The latest IPCC report concludes: ‘Any further delay in concerted anticipatory global action on adaptation and mitigation will miss a brief and rapidly closing window of opportunity to secure a liveable and sustainable future for all.’ In order to work out how bad this risk is, it would help to know how rapidly that ‘window’ is closing. Since the invasion of Ukraine, we urgently need to understand priorities. When Britain declared a climate ‘emergency’ some years ago, was ‘emergency’ an accurate word, or just a piece of rhetoric to obtain more funding and pass more laws? Since last week, the West – indeed the world – faces a visible, alarming emergency in the exact sense of the word. Do we persist with net zero as if nothing has happened? Olaf Scholz, the newish Chancellor of Germany, thinks not. In his remarkably bold speech to the Bundestag on Sunday, which announced German rearmament, he also said: ‘The events of recent days and weeks have shown us that responsible, forward-looking energy policy is not just crucial for our economy and our climate. It is also crucial for our security.’ This is a key admission, because it counteracts the orthodoxy that net zero must carry all before it. Scholz now talks of ‘building up a reserve of coal and gas’ and ‘the decision to rapidly build two LNG terminals in Brunsbüttel and Wilhelmshaven’. What he calls ‘the peaceful order in Europe and the world’ comes first. If a left-wing German goody-goody can say this so clearly, what is holding Boris Johnson back from an energy policy which can make Britain secure once again?
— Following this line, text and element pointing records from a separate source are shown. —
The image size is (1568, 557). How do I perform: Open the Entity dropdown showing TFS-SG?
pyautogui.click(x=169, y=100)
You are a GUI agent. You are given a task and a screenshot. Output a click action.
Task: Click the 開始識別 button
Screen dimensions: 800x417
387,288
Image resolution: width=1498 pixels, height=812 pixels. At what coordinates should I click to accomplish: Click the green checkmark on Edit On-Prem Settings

I have been rather slow to recognise the importance of Putin’s age in all of this. Perhaps this is because, unlike the Soviet gerontocracy pre-Gorbachev, he takes full advantage of modern western skill in plastic surgery and (perhaps) sophisticated drug regimes. Although these make him look extremely weird, they do also make him seem younger than Brezhnev, Andropov and Chernenko. All of these looked quite definitely old, and poor Chernenko could barely speak, breathe or walk. Yet Putin is only four years younger than Brezhnev when he invaded Afghanistan, three years younger than Chernenko when he gained supreme power and actually older than Andropov when he took over in 1982. It was quite late in life to try to start a potentially global conflict.
In 1992, the year after the end of the Soviet Union, there were round about 5.5 roubles to the US dollar. As I write, the figure is just under 100. In its rough and ready manner, the capitalist system does have ways of telling the truth.